* **STUDY TEXT**:
_ _ _ _
Why did the FBI track Nobel-winning microbiologist Salvador Luria ?

/d41586-022-04153-x

  • Je connaissais (très) bien Sakharov, mais pas (du tout) Luria

    Why did the FBI track Nobel-winning microbiologist Salvador Luria?
    https://www.nature.com/articles/d41586-022-04153-x

    Selya’s description of the United States during the cold war has eerie similarities with communist East Germany. The FBI recruited friends and colleagues to dish dirt; Selya obtained the reports through the Freedom of Information Act. Most informants commented on Luria’s liberal-mindedness but fell short of alleging that he was a member of the Communist Party. The agency illegally monitored his post, Selya writes. Most suspicious were two letters from New York, signed ‘SA’. The sender? The magazine Scientific American.

    FBI officials interviewed Luria about Pontecorvo, with whom he had minimal contact in the United States. They questioned others about Luria’s loyalty, including physicist Ugo Fano, a childhood friend who had fled Italy in 1939 and helped Luria when he arrived (another section of the book where brevity left me with questions). In 1952, Luria was denied a passport to attend a scientific meeting in Europe and to visit his ill mother. (He finally got one in 1959.) He was also barred from federal funding review panels.
_ _ _ _
* **TASK DESCRIPTION**: From the passage on the FBI's surveillance of Salvador Luria, copy the words from "https://www.nature.com/articles/d41586-022-04153-x" up to and including "magazine Scientific American.".

* **DATA EXCERPTS**:
_ _ _ _
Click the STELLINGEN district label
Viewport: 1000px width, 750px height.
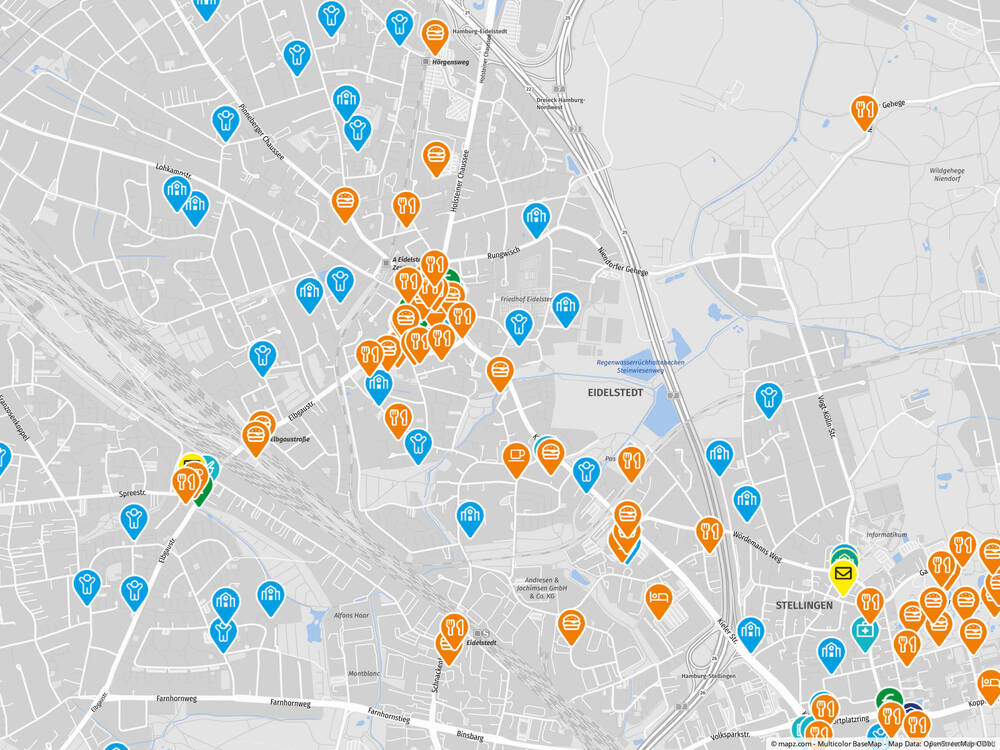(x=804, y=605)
_ _ _ _
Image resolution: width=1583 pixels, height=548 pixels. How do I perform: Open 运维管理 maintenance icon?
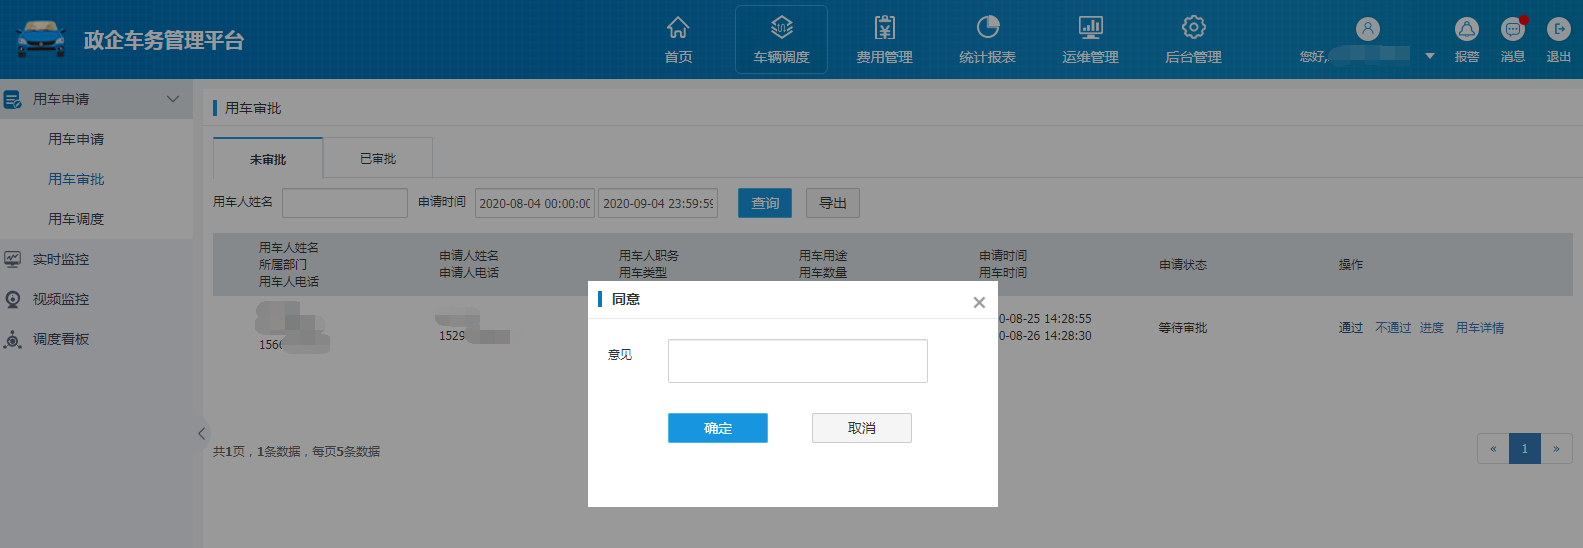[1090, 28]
_ _ _ _
* **ANSWER BOX**:
https://www.nature.com/articles/d41586-022-04153-x

    Selya’s description of the United States during the cold war has eerie similarities with communist East Germany. The FBI recruited friends and colleagues to dish dirt; Selya obtained the reports through the Freedom of Information Act. Most informants commented on Luria’s liberal-mindedness but fell short of alleging that he was a member of the Communist Party. The agency illegally monitored his post, Selya writes. Most suspicious were two letters from New York, signed ‘SA’. The sender? The magazine Scientific American.